While some many wish for a longer layout, it’s character and challenging elevation means that you’re constantly thinking. Judging the degree of speed to carry into the upward curves, which will inevitably sap speed, would clearly take a little time to master. Equally, the downhill, off camber right with the switchback kinks before it challenges you to figure out how much downhill pace you can carry.
As ever in France, lunch is a leisurely two hour affair, together with local wine. I’m sure that was for the non-drivers….. If your French is up to it, here’s another video showing the layout of the track with commentary.
Circuite de Haute Saintonge is a superb layout, with excellent facilities. Clearly designed by someone with drivers at heart, the beauty of the area, the layout of the track and the Charente sunshine make it a great place to visit. Lapping the circuit with the roof off in a Lotus, the heat of sunshine and surrounded by sunflowers, driving doesn’t get much better.

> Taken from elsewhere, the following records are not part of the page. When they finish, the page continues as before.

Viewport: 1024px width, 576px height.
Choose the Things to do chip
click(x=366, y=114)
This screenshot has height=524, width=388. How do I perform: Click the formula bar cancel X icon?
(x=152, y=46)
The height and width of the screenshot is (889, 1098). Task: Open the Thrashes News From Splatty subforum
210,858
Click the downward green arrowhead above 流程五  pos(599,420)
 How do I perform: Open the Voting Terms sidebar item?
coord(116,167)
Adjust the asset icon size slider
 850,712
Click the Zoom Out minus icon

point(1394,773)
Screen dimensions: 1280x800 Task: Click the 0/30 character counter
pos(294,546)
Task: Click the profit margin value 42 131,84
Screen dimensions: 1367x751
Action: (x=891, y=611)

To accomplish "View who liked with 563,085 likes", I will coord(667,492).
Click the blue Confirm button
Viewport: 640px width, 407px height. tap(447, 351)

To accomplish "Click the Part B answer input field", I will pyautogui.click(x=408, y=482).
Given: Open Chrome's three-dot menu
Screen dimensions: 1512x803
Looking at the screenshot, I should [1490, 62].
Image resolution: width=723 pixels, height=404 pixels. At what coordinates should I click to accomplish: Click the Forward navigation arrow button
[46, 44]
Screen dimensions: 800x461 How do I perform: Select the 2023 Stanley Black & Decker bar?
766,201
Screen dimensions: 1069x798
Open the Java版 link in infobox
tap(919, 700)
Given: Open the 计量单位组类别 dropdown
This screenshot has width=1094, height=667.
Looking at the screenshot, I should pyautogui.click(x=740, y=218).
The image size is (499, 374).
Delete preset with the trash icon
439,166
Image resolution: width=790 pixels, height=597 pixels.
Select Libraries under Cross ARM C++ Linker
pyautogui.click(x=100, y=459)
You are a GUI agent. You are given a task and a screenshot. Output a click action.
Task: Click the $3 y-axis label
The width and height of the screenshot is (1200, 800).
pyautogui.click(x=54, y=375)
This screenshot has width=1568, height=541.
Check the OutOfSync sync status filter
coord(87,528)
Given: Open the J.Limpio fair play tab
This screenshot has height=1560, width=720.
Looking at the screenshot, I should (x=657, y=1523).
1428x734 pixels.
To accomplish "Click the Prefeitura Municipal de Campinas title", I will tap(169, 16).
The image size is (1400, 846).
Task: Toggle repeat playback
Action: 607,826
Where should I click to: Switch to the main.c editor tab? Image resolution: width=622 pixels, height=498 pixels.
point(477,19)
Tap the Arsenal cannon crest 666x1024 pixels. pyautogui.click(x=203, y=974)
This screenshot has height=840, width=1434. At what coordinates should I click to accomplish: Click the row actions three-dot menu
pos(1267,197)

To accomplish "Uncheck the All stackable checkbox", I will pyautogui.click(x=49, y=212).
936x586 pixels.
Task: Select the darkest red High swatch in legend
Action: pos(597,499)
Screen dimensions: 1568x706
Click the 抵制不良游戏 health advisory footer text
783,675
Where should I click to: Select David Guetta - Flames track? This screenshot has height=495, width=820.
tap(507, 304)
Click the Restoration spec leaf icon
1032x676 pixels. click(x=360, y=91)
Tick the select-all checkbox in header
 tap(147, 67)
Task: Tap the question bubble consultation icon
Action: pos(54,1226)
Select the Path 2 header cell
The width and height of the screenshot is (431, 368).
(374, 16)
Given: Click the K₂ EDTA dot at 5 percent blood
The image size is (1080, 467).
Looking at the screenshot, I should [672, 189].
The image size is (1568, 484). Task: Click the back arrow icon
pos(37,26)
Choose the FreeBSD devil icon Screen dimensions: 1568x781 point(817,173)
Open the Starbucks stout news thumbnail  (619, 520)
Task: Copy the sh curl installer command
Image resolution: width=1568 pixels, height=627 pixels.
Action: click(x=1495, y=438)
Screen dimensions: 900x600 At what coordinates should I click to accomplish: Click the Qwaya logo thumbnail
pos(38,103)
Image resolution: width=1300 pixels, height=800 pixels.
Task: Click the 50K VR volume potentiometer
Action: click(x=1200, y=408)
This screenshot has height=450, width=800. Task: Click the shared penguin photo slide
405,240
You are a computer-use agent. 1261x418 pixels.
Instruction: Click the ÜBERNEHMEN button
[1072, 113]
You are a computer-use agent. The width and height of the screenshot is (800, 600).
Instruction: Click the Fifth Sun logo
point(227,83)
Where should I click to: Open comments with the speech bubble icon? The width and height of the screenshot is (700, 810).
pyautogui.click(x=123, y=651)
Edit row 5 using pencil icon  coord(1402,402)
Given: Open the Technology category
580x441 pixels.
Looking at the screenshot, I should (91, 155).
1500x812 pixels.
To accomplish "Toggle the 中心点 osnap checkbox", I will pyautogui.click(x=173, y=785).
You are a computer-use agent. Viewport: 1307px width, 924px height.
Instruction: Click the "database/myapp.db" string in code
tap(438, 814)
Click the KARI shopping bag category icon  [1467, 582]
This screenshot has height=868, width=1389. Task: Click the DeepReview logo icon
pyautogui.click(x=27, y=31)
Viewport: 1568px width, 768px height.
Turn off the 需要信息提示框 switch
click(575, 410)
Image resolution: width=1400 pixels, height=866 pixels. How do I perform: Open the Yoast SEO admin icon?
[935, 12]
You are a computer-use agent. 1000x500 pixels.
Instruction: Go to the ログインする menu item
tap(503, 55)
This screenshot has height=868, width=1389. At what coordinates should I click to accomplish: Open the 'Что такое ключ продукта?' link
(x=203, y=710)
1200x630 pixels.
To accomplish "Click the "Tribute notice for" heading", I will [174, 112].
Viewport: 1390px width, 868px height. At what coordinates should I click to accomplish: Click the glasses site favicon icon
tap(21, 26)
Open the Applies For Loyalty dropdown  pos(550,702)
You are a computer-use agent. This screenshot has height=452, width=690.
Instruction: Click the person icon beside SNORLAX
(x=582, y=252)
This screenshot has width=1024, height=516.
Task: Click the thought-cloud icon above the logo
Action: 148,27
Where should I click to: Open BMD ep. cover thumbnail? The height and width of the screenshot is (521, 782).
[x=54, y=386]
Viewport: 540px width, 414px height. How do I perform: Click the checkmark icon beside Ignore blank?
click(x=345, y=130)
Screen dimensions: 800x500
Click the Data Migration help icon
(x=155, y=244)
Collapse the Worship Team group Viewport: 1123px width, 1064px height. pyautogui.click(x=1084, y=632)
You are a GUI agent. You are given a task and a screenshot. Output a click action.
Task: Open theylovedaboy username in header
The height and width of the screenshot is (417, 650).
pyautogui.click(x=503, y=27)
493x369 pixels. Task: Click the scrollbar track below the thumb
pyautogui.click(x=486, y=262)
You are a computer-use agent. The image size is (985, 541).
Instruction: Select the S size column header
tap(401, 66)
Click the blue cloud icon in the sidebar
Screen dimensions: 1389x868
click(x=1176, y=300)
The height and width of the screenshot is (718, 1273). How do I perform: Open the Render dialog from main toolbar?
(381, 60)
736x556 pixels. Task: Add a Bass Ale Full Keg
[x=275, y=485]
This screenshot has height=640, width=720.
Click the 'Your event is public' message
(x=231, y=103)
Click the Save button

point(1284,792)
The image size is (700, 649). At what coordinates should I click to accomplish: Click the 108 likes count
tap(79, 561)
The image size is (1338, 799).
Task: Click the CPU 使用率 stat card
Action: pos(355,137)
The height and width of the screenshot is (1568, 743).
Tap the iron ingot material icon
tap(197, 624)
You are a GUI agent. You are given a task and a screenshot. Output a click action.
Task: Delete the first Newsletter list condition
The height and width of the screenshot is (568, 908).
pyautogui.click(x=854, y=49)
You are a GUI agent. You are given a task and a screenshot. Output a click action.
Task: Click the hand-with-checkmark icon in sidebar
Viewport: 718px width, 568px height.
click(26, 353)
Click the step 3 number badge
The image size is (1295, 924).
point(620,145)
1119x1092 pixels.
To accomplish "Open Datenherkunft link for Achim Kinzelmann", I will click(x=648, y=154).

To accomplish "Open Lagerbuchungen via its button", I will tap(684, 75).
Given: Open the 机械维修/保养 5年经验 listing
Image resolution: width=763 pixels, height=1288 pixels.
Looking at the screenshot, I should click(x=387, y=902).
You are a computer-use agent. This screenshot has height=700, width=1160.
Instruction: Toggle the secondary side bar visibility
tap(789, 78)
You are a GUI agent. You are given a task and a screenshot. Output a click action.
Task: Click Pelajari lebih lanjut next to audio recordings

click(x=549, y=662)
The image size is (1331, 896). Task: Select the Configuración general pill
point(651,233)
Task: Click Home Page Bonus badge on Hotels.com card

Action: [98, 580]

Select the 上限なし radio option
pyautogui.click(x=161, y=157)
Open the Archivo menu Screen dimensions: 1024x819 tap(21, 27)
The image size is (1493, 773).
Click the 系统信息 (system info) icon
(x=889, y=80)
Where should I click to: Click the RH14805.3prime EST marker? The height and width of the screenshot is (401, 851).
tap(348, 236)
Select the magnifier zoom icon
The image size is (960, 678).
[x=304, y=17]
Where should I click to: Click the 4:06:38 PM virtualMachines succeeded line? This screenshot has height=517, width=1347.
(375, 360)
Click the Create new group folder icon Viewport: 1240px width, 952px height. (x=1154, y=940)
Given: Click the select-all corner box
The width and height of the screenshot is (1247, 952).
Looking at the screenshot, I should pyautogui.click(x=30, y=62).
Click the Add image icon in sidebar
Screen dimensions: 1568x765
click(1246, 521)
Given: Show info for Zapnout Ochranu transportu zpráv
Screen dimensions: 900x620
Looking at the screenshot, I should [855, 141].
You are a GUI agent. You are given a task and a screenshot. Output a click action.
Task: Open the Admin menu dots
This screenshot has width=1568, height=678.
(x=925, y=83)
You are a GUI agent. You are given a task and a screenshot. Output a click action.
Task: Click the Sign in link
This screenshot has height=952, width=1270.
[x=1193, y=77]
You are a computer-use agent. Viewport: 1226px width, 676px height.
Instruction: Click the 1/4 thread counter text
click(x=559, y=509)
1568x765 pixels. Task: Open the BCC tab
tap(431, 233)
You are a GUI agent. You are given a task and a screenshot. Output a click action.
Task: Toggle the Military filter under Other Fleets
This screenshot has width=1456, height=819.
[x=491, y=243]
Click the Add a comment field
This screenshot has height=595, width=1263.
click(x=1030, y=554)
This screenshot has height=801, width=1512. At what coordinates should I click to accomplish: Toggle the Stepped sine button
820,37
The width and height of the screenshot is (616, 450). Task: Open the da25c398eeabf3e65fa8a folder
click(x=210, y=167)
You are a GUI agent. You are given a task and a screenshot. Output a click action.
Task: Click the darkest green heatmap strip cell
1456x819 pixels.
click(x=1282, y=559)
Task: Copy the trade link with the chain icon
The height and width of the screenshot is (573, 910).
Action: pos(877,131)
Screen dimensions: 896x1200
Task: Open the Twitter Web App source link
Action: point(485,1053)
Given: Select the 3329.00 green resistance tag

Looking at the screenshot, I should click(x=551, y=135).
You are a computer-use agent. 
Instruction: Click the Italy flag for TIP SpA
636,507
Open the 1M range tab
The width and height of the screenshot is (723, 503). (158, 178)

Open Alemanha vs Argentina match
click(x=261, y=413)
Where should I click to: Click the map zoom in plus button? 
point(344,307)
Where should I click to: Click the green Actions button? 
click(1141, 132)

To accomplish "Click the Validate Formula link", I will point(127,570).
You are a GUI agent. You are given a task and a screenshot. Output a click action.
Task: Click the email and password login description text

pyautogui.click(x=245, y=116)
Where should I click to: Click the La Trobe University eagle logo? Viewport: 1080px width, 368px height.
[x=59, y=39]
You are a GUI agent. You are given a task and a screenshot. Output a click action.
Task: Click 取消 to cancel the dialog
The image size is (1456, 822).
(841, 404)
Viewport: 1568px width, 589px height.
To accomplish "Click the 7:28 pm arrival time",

If you’re travelling south from Angouleme, you could simply take a stretch of Peage. I’d recommend you ignore that. There’s a far more interesting route. Take the D674 out of Angouleme and head for Montmoreau, around 14 kms south. No matter how many times I drive French D Roads, I always marvel at the smooth surfaces, the light traffic, the long straights and the gentle curves.
The D674 is no different, the arrow straight roads linked with long curves. Keep your eye on the vanishing point around the curves, then power out of the exits. The Charente area of France is legendary for it’s blazing blue skies and vast sunflower fields, so enjoy the views. South of Montmoreau, you pass though a tunnel and arrive at the beautiful town of Chalais. The Monday morning market has to be experienced, as does the huge selection of bistro cafes for lunch. At the roundabout in Chalais, turn right onto the D731 briefly, then after 50 metres, left and climb uphill on the D20. If you get to the fire station (Pompieres) you’ve missed your slot.
Climb out of Chalias, past a beautifully kept grass airstrip and then look for a right hand turn, the D135. The rally drivers amongst you will call the junction as a ‘Fast K Right’. The road narrows now and becomes a little more bumpy and twisting. GT3 owners will find it challenging. If you’re driving a lightweight air-cooled car, you’ll love the feel of your steering doing it’s thing over the undulations and significant camber.
Drive through a tree lined section, forest on both sides, before you realise you’ve arrived at Circuit Haute Saintonge when you see an absolutely huge solar array on your left, surrounded by sunflowers. Brake hard, it’s easy to overshoot and take the majestic driveway into the circuit. I promise you, you’ll love this track.